Mr Morrison on Monday acknowledged the “human cost’’ of defense deployments, expressing the hope that the long-awaited inquiry would act as a “healing process’’.
“I think this will be a process that will assist in the comfort that those families have been seeking,’’ he told reporters.
More Australian Defence Force, ADF, personnel have lost their lives by suicide than those who have died in active duty in Afghanistan since 2001.
According to a report published by the Australian Institute of Health and Welfare, AIHW, between 2001 and 2017 there have been 419 suicides among current serving, reserve and contemporary ex-serving ADF personnel.
According to Morrison, since 2001, 41 Australian personnel have died while serving in Afghanistan.
The Federal Government previously resisted calls for a royal commission, instead proposing an independent commissioner to investigate veteran suicides, which failed to receive support in the senate.
Pressure on the government to call an inquiry increased when a motion passed both houses of parliament supporting its creation.
Morrison said the inquiry, which was expected to take up to 18 months to complete, would examine “all aspects of service.’’
“The Royal Commission will have a mandate to examine the systemic issues and any common themes and past deaths by suicide of Australian Defence Force members and veterans,’’ he said.
The families of veterans who have taken their own lives have long campaigned for the government to establish an inquiry into the issue.

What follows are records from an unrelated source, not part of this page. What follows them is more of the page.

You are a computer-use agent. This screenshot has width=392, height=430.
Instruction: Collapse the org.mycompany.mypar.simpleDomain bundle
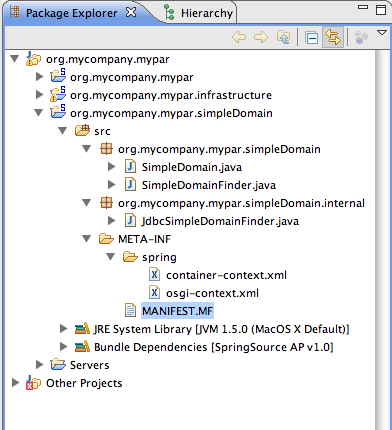pyautogui.click(x=39, y=113)
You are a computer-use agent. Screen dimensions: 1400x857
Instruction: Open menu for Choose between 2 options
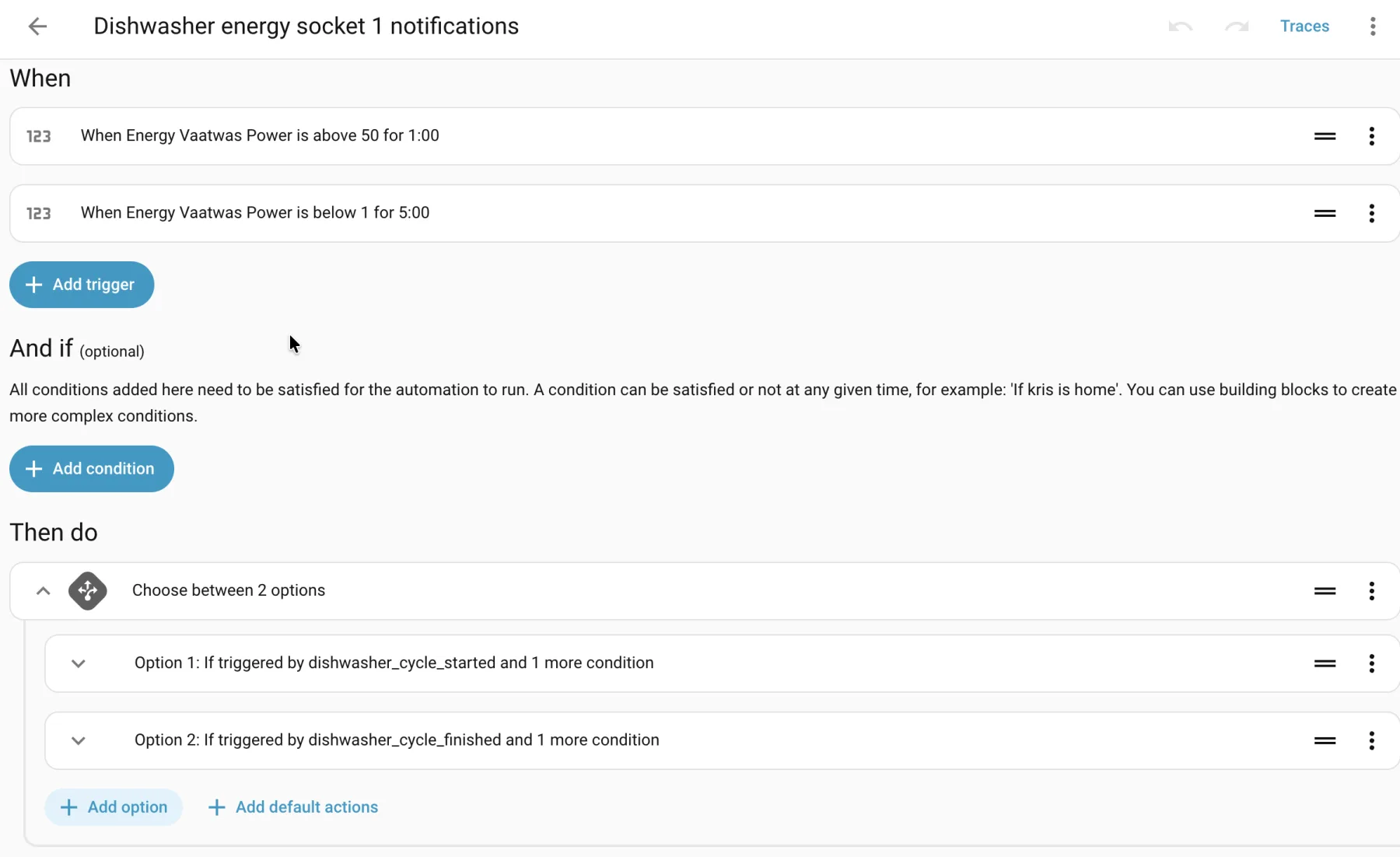[1371, 591]
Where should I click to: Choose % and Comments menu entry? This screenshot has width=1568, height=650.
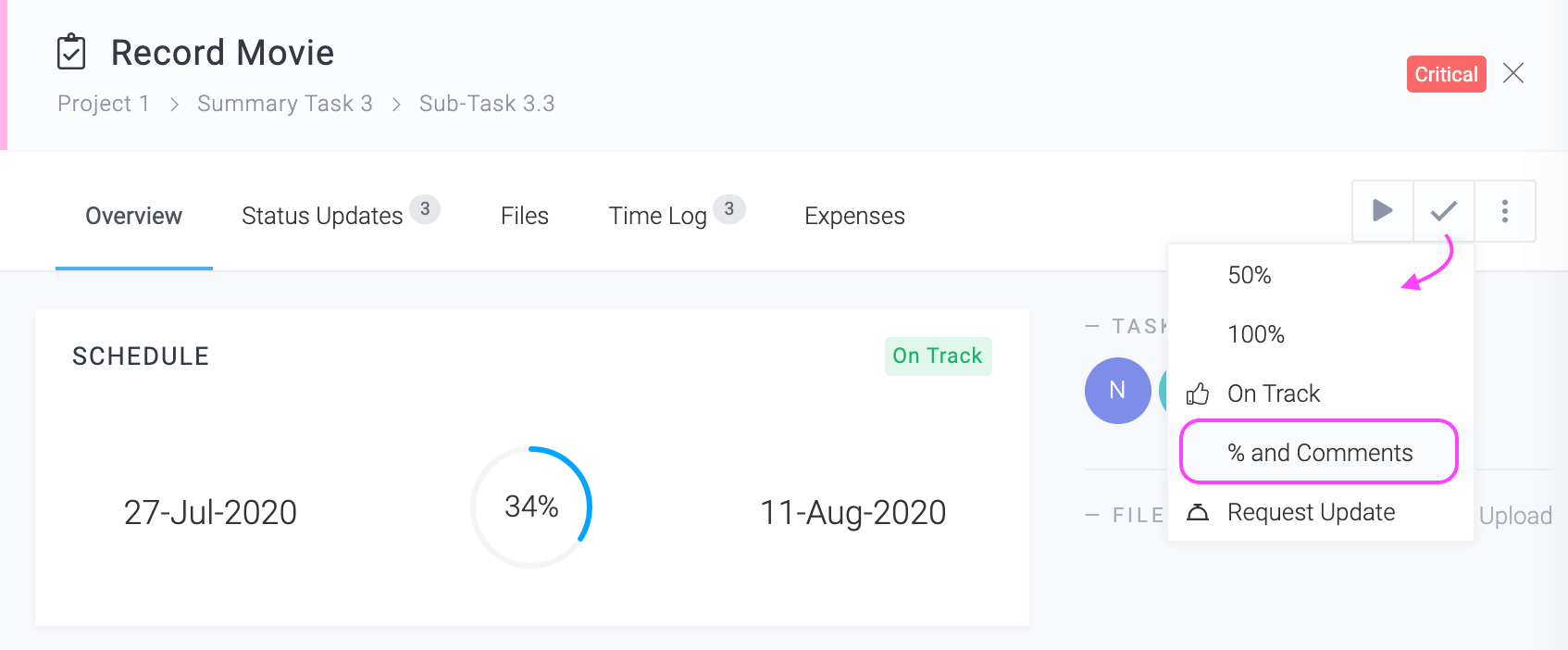[x=1319, y=453]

Julie-Ann Finney’s son David took his own life in 2019 after suffering from post-traumatic stress disorder. She welcomed the announcement as a “long time coming.’’
On Monday, Defence Minister, Peter Dutton, voiced public support for the royal commission.
He also announced that he would overrule the Chief of the Defence Force, Angus Campbell’s decision to strip more than 3,000 Special Forces soldiers who served in Afghanistan of their service medals.
Mr Campbell made the decision as a collective punishment for 39 murders allegedly committed by Australian Special Forces troops in Afghanistan between 2005 and 2016.